Virginia state Sen. R. Creigh Deeds said Monday there’s “no fix” for his son who committed suicide last year after struggling with mental health issues, but he hopes to work to prevent similar tragedies in the future from occurring.

“For too long we’ve been shovin’ … problems with respect to the mentally ill under the table,” Mr. Deeds — his stab wounds still visible from where his son, Gus, attacked him — said on “CBS This Morning.” “We need to take a good long look at fundamental changes in our system of care.”

In November, Mr.
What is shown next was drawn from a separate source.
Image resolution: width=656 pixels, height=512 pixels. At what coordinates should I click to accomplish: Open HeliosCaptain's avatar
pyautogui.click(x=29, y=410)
Deeds had tried to get help for Gus, 24, but his son was discharged after a bed could not be found for him. Gus, who suffered from bipolar disorder, then attacked his father before taking his own life.

“I said, ‘Bud, what’s going on?’ I said, ‘Gus, I love you so much,’ ” Mr. Deeds said in an interview that aired Sunday on “60 Minutes.” “He had determined that I had to die, that I was an evil man, and that he had to execute me and then he’d go straight to heaven.”

Mr. Deeds, Bath Democrat, has introduced legislation in the state legislature this year to increase the amount of time a person can be held involuntarily under an emergency custody order, among other fixes; the maximum time in Virginia is currently six hours.

“Everybody’s sympathetic, and I’ve gotten unbelievable support from across the commonwealth,” Mr. Deeds said Monday.

Mr. Deeds said legislators are “talking the talk,” but some law enforcement groups and the ACLU have raised some concerns about holding people for a longer time period.

“They’re coming up with all kinds of reasons why we can’t have more time, but I’m confident that we’re going to work through this, and we’re going to get the votes to get this done,” he said.

He said the six-hour time period is the shortest in the country.

“We need to get in line with everybody else,” he said. “When it’s been determined that [a] person is in crisis and needs service, there should not be a possibility that they are streeted — that person should receive the treatment they need … is absolutely essential.”

“In my situation — my son’s gone; I can’t fix that,” he continued. “I mean, there’s no fix that I can get, but I can hopefully do some work that’s going to prevent some future tragedies.”

Mr. Deeds also said that he hadn’t really noticed any problems with Gus until he was an adult, which compounded the issue.

“So we struggled even getting basic information about his illness and about his care even though we had to hospitalize him a couple [of] times before,” he said. “There’s a lack of information, there’s a lack of communication and, frankly, my concern is that because there’s so much of a stigma attached to mental health, there’s a lack of overall awareness. There’s an inequity in the way we treat people with mental illness.”

“If you’ve got a heart attack, if you’ve got cancer, you’re going to get treatment — there are protocols developed,” he continued. “But the mentally ill struggle in silence often, and I’m afraid because it’s a soft science in lots of respects, people who are trained to provide the service to the mentally ill aren’t always given the respect they need, and the resources. And, frankly, I’m not sure that the best students are always going out to care for the mentally ill — I think they’re going where the money is. It’s cardiology, surgery, you know … it’s difficult.”